Depuis la crise financière de 2008, les terres sont de plus en plus considérées comme des biens financiers, entraînant de la spéculation, des acquisitions à grande échelle et le déplacement de communautés. Plus récemment, les « accaparements verts » liés aux compensations carbone et marchés de la biodiversité se sont multipliés, et ces mécanismes représentent désormais 20 % des grands accords fonciers. Ces initiatives, vendues comme des solutions aux dérèglements climatiques, participent souvent à la spoliation de communautés et à l’érosion de la gestion écologique. Pendant ce temps, les systèmes alimentaires industriels et aux mains des grandes entreprises, qui dépendent de monocultures, d’énergies fossiles et d’agrochimiques, restent les principaux responsables des émissions de gaz à effet de serre, de la déforestation, et de la dégradation des sols et de l’eau.

Les petits exploitants quant à eux, qui n’utilisent que 35 % des terres cultivées dans le monde, mais nourrissent plus de la moitié de l’humanité, utilisent des systèmes agricoles divers et agroécologiques qui renforcent la résilience et réduisent les émissions. Leur contribution est indispensable pour l’adaptation climatique, la conservation de la biodiversité et la souveraineté alimentaire. Néanmoins, leur capacité à garder ce rôle dépend de droits garantis aux terres, à l’eau et aux territoires.

La question de qui détient et contrôle les terres est donc indissociable du défi de construire un avenir juste et durable. Agir contre les inégalités foncières par le biais de politiques de redistribution des régimes fonciers n’est pas seulement un devoir des États relevant des droits humains, c’est aussi un impératif social et écologique. Une réforme agraire peut arrêter et inverser l’accaparement des terres, réduire les inégalités, renforcer la conservation reposant sur les communautés et permettre des transitions justes vers l’agroécologie et des systèmes alimentaires durables.

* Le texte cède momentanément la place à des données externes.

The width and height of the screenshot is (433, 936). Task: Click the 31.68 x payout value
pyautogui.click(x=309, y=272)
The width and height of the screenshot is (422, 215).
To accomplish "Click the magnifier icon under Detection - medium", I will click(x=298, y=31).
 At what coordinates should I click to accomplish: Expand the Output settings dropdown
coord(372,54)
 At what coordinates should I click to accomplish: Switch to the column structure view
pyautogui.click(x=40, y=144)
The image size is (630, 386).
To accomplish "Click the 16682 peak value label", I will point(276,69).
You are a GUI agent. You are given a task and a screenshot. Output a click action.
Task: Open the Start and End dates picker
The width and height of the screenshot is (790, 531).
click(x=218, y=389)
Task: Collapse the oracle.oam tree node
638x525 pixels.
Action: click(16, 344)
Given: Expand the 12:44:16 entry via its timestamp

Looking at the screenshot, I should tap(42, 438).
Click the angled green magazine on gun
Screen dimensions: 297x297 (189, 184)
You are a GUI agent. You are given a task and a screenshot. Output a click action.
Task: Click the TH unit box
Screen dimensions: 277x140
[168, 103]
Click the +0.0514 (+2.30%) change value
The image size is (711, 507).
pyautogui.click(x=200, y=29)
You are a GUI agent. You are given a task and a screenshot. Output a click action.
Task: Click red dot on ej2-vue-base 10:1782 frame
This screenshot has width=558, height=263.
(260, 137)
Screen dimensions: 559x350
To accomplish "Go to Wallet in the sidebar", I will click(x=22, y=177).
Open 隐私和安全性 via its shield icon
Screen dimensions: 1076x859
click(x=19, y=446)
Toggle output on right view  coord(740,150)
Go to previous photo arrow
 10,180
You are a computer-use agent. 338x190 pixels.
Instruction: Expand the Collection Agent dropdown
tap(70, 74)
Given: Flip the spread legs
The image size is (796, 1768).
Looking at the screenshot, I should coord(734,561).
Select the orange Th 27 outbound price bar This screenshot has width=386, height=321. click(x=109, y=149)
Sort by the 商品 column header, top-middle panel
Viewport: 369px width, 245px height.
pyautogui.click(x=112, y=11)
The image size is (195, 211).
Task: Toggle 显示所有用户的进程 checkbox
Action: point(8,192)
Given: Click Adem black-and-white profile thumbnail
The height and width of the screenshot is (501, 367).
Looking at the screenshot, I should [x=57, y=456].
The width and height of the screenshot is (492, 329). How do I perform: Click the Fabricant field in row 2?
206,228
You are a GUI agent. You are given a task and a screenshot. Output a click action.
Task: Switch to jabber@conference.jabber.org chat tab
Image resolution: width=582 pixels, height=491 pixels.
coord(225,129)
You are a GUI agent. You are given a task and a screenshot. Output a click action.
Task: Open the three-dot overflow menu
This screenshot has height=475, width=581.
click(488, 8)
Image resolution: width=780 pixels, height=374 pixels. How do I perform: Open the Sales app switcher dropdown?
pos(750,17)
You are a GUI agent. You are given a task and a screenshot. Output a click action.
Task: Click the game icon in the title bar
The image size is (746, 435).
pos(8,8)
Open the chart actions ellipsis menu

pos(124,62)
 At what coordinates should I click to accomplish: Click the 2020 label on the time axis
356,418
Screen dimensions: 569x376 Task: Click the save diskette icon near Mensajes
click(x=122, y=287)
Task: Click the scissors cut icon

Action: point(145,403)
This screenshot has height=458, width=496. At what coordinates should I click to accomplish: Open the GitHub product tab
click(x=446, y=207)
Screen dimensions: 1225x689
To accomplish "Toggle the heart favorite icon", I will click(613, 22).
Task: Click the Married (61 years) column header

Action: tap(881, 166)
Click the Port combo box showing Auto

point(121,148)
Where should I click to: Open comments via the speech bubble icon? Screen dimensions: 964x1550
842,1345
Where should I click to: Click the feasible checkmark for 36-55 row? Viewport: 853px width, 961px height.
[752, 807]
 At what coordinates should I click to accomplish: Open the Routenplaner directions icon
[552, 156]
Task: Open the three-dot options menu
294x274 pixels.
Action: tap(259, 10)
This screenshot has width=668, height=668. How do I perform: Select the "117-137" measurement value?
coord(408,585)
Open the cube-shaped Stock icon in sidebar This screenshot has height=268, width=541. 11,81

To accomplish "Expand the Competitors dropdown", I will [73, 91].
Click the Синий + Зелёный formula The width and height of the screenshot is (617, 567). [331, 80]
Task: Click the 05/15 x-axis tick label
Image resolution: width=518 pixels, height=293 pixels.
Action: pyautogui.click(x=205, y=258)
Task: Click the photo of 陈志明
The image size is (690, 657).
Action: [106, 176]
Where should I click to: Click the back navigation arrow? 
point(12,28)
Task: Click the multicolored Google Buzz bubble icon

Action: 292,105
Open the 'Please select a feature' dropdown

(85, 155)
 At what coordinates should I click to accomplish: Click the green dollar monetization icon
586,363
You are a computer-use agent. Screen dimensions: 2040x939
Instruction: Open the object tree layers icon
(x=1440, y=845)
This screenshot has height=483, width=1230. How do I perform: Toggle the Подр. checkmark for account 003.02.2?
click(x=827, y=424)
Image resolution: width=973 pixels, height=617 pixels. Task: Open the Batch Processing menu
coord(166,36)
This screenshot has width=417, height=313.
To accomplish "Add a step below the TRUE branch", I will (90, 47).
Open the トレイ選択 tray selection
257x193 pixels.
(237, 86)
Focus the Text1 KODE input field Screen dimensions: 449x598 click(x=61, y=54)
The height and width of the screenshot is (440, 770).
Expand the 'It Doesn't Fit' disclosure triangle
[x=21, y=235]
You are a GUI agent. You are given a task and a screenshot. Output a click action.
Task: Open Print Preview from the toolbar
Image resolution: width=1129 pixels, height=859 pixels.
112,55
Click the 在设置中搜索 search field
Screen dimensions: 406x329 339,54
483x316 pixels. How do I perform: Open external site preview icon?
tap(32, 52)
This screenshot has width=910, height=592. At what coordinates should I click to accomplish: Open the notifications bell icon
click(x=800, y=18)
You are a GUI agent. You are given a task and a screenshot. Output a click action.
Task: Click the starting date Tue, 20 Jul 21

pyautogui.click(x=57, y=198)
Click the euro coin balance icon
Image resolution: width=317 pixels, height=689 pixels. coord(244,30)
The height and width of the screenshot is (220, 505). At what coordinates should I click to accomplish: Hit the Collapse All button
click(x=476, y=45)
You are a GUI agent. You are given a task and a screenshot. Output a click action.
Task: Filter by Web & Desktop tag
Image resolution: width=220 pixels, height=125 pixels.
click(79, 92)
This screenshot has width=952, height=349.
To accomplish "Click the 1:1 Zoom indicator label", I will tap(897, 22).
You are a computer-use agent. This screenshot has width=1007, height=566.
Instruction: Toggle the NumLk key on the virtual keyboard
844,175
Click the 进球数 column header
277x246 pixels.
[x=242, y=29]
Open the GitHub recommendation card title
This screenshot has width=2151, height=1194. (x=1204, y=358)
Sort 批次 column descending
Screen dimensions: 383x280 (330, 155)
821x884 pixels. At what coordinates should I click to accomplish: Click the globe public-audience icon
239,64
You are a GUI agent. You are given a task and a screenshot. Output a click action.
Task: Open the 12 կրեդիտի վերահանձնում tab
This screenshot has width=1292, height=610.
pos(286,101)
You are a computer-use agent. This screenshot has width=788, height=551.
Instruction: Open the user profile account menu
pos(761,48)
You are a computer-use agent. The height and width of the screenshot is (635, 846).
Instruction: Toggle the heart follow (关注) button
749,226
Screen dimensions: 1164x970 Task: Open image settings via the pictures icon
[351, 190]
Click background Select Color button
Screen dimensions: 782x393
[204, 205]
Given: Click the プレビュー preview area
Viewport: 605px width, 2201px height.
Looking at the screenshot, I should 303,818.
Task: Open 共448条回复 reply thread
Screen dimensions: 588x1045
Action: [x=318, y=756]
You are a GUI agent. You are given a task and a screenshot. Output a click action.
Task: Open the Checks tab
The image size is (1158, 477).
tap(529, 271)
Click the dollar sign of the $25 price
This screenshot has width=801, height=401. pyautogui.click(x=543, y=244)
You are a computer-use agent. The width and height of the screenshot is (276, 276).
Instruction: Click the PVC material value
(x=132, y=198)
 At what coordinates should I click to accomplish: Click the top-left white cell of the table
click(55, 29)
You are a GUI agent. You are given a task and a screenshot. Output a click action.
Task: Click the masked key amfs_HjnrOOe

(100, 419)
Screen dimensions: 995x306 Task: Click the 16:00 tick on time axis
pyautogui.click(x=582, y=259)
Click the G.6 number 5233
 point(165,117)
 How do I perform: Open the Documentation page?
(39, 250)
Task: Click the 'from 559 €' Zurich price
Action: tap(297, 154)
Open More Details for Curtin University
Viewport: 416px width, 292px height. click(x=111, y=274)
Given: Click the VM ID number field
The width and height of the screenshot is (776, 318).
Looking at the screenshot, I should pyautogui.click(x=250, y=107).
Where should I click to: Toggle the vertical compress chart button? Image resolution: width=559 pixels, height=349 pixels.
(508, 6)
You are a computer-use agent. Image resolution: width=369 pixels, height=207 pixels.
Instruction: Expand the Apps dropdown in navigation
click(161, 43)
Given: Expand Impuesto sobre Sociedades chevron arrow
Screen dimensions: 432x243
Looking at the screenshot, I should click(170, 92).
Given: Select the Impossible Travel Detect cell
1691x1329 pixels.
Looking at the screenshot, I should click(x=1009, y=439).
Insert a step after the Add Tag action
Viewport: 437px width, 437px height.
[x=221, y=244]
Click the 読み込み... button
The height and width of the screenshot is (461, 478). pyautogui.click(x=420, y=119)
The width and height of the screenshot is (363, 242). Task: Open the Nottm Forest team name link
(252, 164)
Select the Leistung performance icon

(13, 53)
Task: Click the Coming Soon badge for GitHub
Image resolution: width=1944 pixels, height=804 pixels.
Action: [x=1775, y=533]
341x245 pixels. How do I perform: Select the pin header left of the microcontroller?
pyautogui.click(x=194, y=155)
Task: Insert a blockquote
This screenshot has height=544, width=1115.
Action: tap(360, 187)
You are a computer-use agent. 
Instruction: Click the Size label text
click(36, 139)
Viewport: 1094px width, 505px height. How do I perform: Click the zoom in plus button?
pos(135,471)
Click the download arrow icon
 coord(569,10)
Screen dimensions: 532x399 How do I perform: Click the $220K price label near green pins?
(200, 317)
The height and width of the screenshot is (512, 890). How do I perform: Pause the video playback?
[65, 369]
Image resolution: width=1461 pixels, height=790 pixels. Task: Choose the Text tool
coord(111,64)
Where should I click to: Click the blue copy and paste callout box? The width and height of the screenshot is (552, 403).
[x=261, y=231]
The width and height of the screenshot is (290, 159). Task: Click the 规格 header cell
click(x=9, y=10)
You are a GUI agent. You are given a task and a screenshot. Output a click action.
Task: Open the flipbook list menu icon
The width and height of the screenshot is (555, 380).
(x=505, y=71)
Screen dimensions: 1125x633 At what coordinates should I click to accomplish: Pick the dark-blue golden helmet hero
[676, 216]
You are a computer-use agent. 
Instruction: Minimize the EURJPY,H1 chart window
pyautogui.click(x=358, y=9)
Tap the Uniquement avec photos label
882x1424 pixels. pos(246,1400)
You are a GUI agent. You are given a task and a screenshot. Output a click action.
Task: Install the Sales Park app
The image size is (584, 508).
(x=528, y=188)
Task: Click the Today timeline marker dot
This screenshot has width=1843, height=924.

C’est pourquoi la réforme agraire et des politiques de redistribution des régimes fonciers doivent être des pierres angulaires des stratégies climatiques. Leur promotion par le biais de politiques publiques permet aux communautés rurales et aux peuples autochtones de gouverner et gérer leurs territoires de façon autodéterminée. Une attention particulière doit être portée aux mesures garantissant le respect, la protection et l’application effective des droits des paysan·nes, petit·es producteur·rices de denrées alimentaires, peuples autochtones et communautés rurales dans le contexte des marchés du carbone et de la biodiversité. En somme, confier le contrôle des terres aux peuples et communautés rurales et assurer leurs droits fonciers existants (en particulier les droits collectifs et coutumiers) jette les bases de transitions justes vers des modèles économiques et des sociétés durables et équitables.